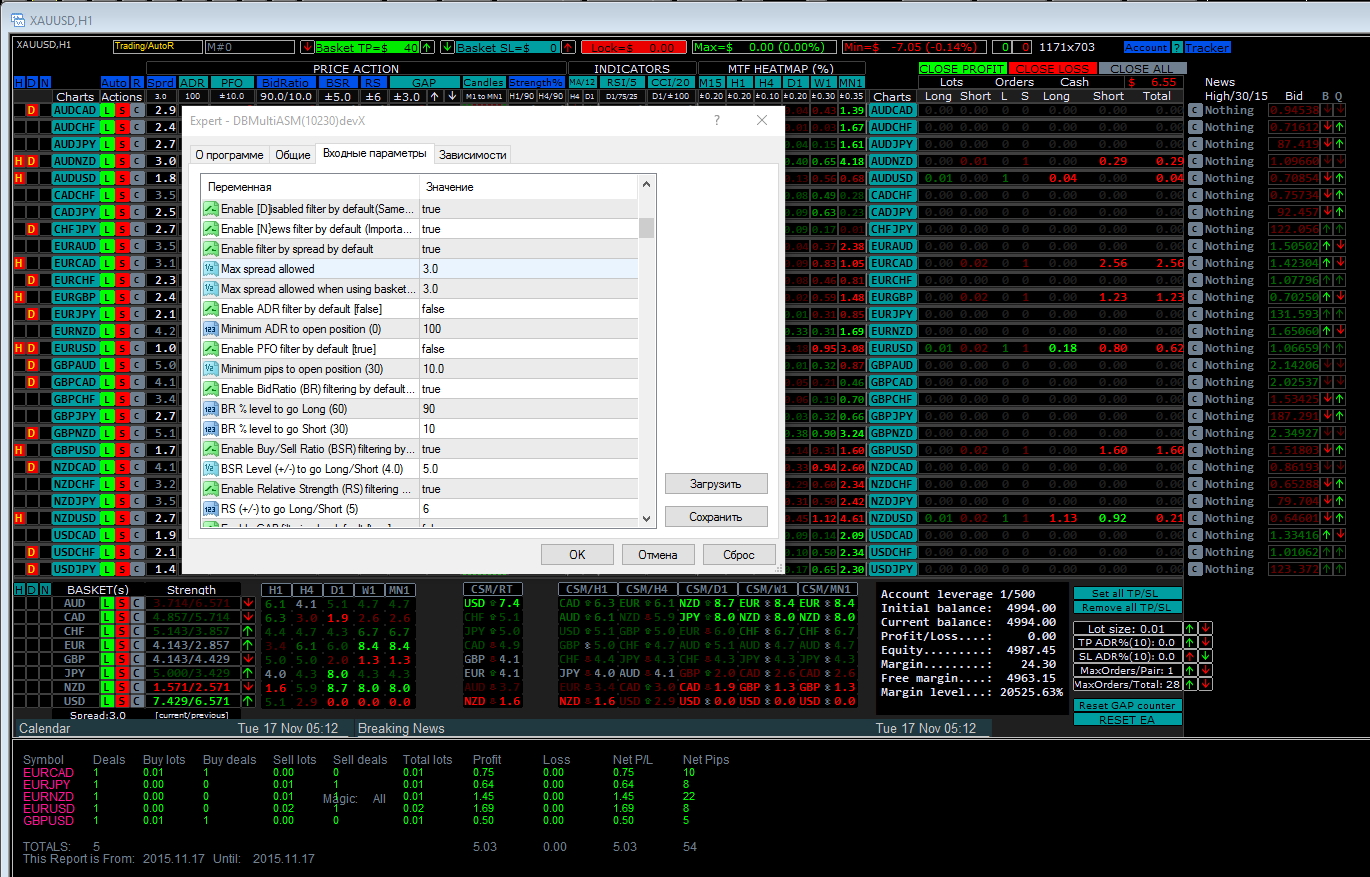The height and width of the screenshot is (877, 1370).
Task: Click the help question mark next to Account
Action: click(1177, 47)
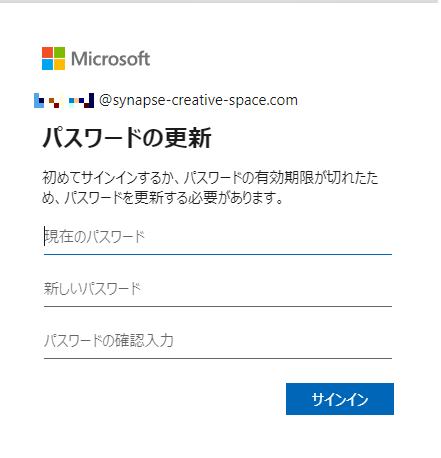Click the red square of Microsoft logo
441x458 pixels.
tap(47, 52)
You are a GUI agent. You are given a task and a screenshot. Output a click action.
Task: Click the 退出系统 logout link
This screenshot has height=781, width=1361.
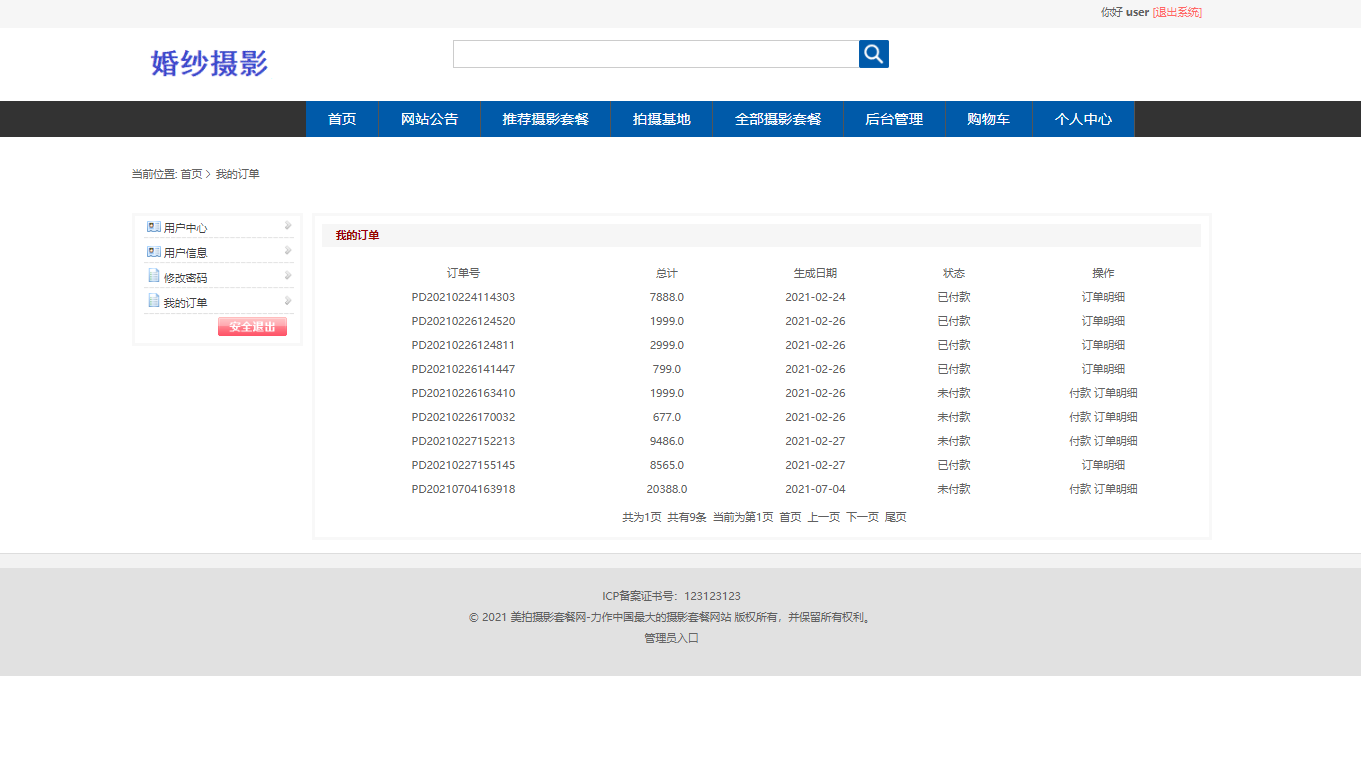[1176, 12]
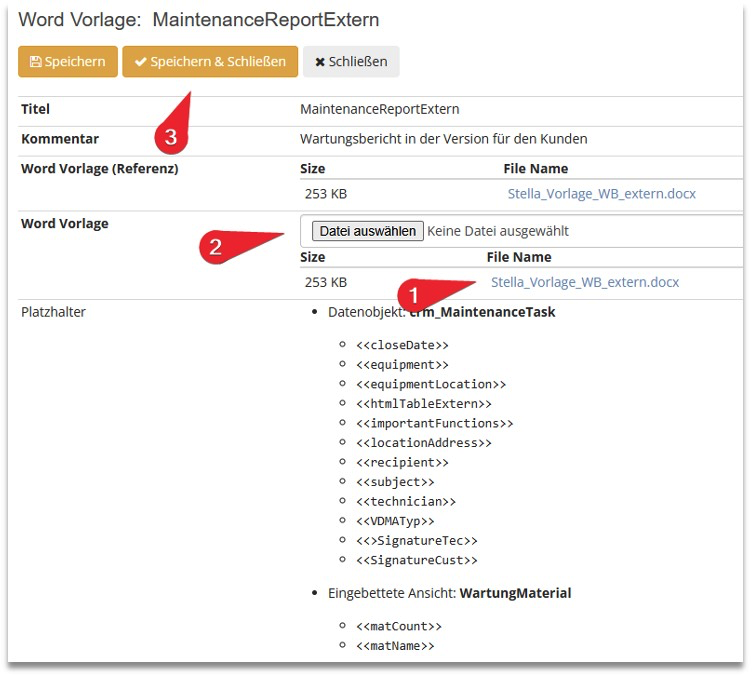Click the X icon on Schließen button

320,62
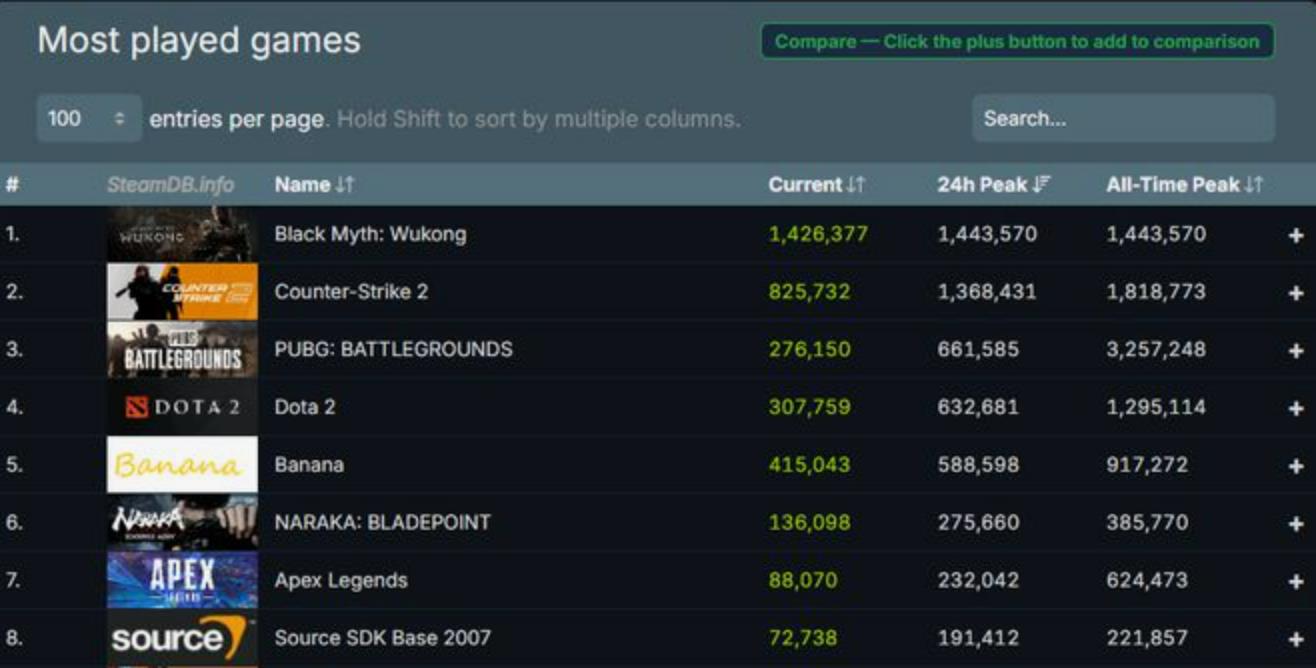Open the entries per page dropdown
The height and width of the screenshot is (668, 1316).
88,119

ABOUT THIS TASK: With the pictures left out, copy exactly the lines above from the line containing "You are a GUI" through the last line of the entries.

TASK RESPONSE:
You are a GUI agent. You are given a task and a screenshot. Output a click action.
Task: Click the 退出系统 logout link
This screenshot has height=781, width=1361.
[1176, 12]
Click the X icon on Schließen button

320,62
Open the entries per page dropdown
The height and width of the screenshot is (668, 1316).
88,119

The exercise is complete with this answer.